February 2015.
We’re a few days into round two… I’m not excited. The beginning of this round was stressful – AF came early while we were in France. I was distraught and furious at my body. Why can’t it just do the things it’s meant to when it’s meant to? I feel so betrayed by my own body. On CD3 we flew back into Heathrow and caught cab straight to the clinic for bloods, scans and meds. They kept the clinic open for us, which I’m so grateful for. Small kindnesses make my heart explode.
Still, I’m not excited about this round. I hate the diet, and the injections and the weird tasting supplements. I resent this round, my body and that I have to do this to have a family. I’m the opposite of positive and yet forever hopeful. Hopeful that I’ll get some viable eggs. That they will grow to healthy little embryos that are chromosomal normal. That will freeze well. That a little biological family is not impossible.
It’s a massive up hill struggle. I’m sad to be doing it.
I’m beginning to realise only now what we’ve agreed to. That last round we just dove right in, did some preliminary research, enough to confirm what we felt and off we went.

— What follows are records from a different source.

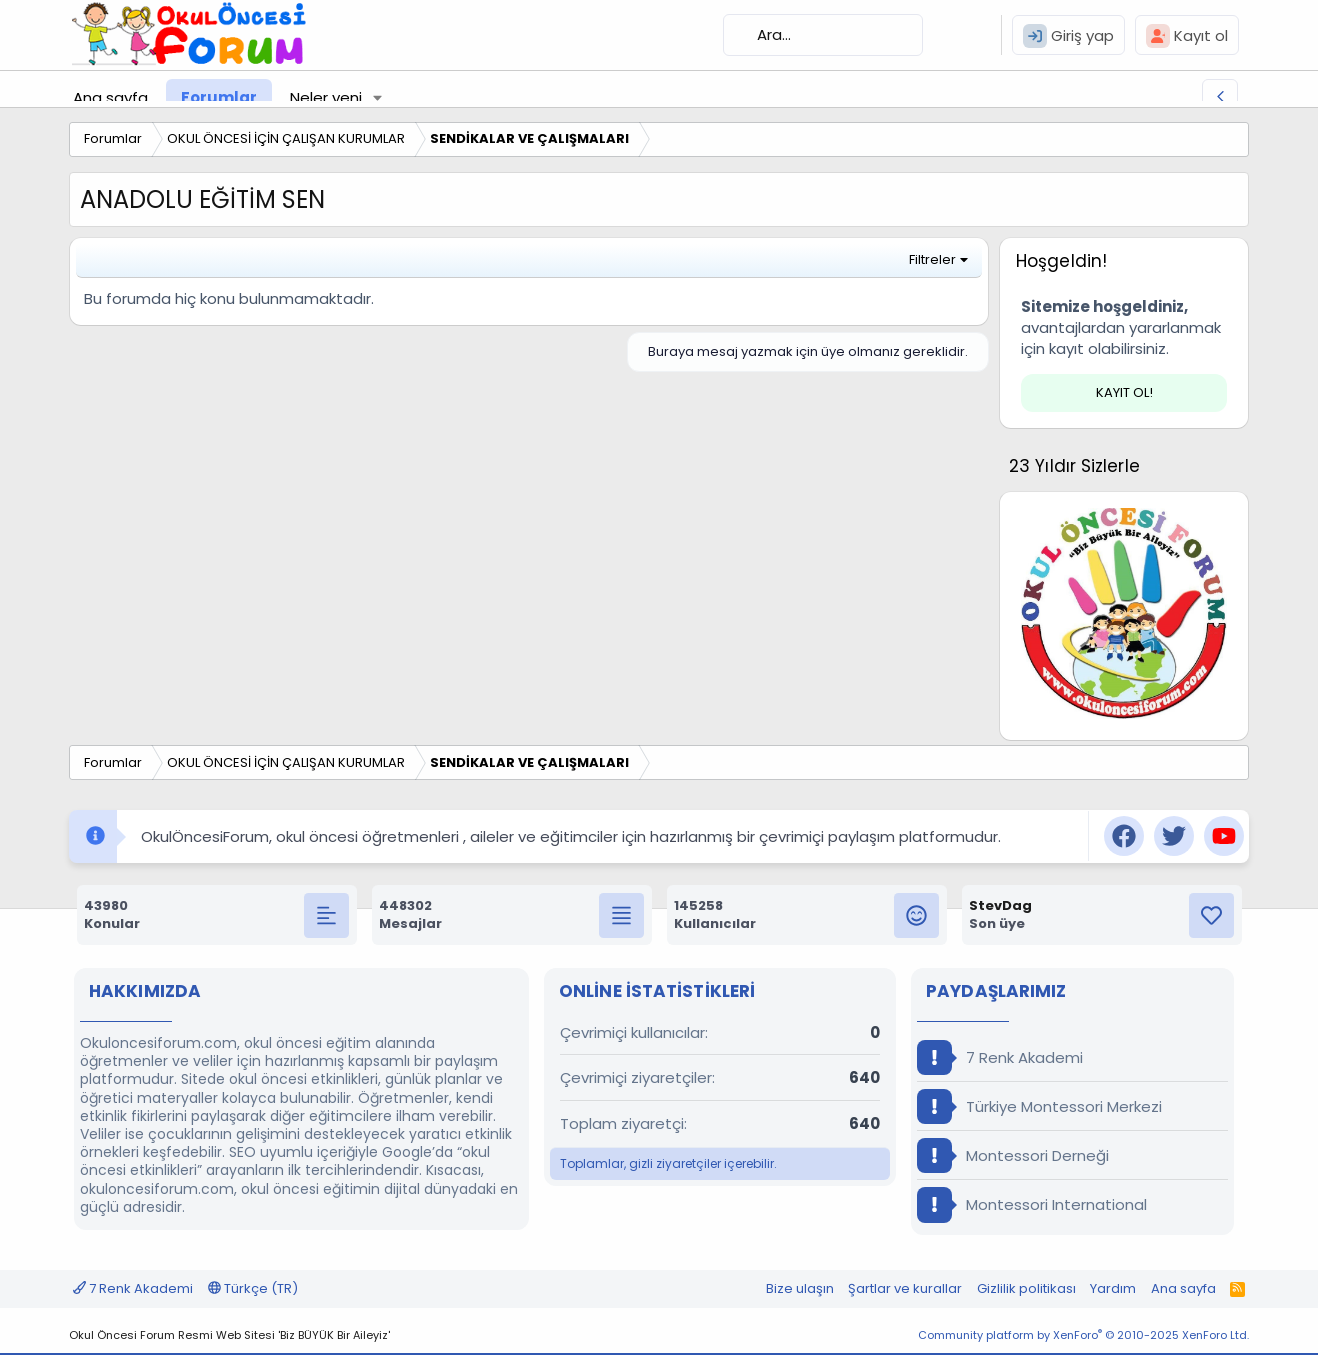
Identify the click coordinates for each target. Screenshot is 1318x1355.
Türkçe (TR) (253, 1288)
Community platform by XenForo (1083, 1335)
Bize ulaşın (800, 1288)
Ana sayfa (110, 97)
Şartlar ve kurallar (905, 1288)
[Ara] (823, 35)
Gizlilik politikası (1026, 1288)
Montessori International (1032, 1204)
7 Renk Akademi (1000, 1057)
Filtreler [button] (932, 259)
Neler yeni (326, 97)
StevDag (1000, 905)
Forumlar (219, 97)
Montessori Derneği (1013, 1155)
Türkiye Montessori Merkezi (1039, 1106)
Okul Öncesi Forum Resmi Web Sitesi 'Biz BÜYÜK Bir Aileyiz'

Now? Since the last round failed? I’ve dug deeper. Started reading books and proper research studies and discovered all the horror stories. Things like the effect BPA has on your cells and how it’s everywhere. In paper receipts and plastic take out boxes and cling film – stuff you touch EVERY DAY.
I’ve been reading about cell make up, and how every little cell has a miniature power factory in it (called mitochondria) and if there isn’t enough power from the factory at the right time, then good bye normal eggs, hello miscarriage, hello failed IVF rounds, hello all the bad things.
Even worse was reading what causes a power outage is BPA (even trace amounts) and insulin spikes (thinking of the high carbohydrate/high sugar diet I enjoyed before this makes me ill).
I’ve read enough to be scared, but not quite enough to know what exactly I should be doing. About what helps and what hinders.
So I ask questions. At my last appointment I asked about chromosome screening (called PGS). I think by doing so I’ve just raised the odds (and the costs! PGA is £3k for 8 blastocysts) of getting a baby at the end of this. A healthy, live baby. There are many points in this journey were it could all go wrong, where an embryo could no longer be viable. Considering I didn’t even make it to egg extraction… I’m hopeful, but a bit pessimistic.
This feels like an uphill battle. This feels like a massive undertaking. This feels like a much bigger thing than it did at the beginning of my first round, where all my thoughts were: “no worries! You give me meds, I take them and then you take out the eggs and freeze! Done!” Oh Sae of two months ago.
Now I know I’m going to need more than one cycle. That I’m going to be visiting the clinic with all the scans and bloods every three days for I don’t know how long. That I’m going to be on this don’t-fuck-up-your-eggs diet for the next three months at least. No carbs. No sugar. No dairy. No all of the things that taste amazing. Sad face.
That Zee will be injecting my belly every night again and as I get all teary (because it HURTS) we go through the routine of hugs and silly plasters and down time.
The meds make me tired. The routine makes me tired. This whole thing is hard. I feel like I’m only just beginning to discover how hard.
This is our Plan B. It’s a lot of effort for Plan B. But it’s worth it right? Eye on the prize.